DATA SHOWN:
══════════════════════════════

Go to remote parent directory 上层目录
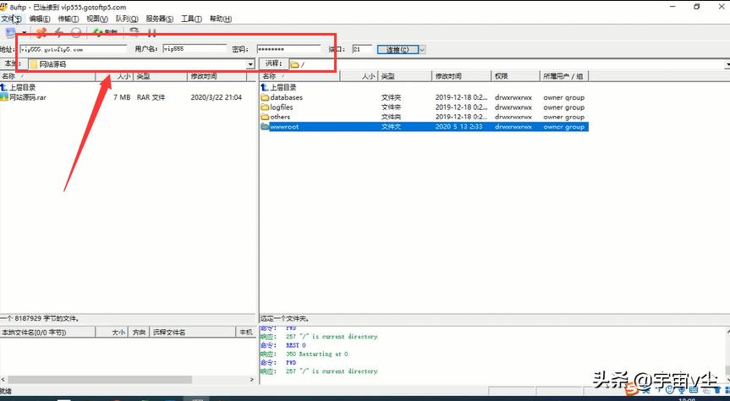This screenshot has height=401, width=730. (283, 87)
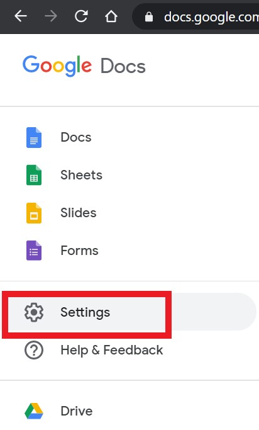Click the purple Forms icon

(x=34, y=251)
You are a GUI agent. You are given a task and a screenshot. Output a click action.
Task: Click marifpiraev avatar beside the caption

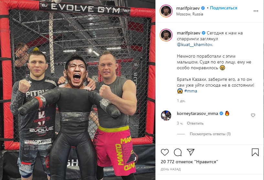click(166, 35)
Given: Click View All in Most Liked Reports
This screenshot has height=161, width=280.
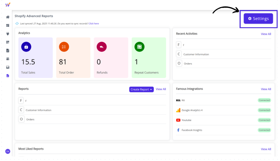Looking at the screenshot, I should point(266,149).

══════════════════════════════

PROBLEM REQUIREMENTS: Apart from the images, everything in the records must be repeated exactly.

SOLUTION TO THE EXERCISE:
Go to remote parent directory 上层目录
This screenshot has height=401, width=730. (283, 87)
Click the purple Forms icon

(x=34, y=251)
You are a GUI agent. You are given a task and a screenshot. Output a click action.
Task: Click marifpiraev avatar beside the caption

click(166, 35)
Given: Click View All in Most Liked Reports
This screenshot has height=161, width=280.
Looking at the screenshot, I should point(266,149).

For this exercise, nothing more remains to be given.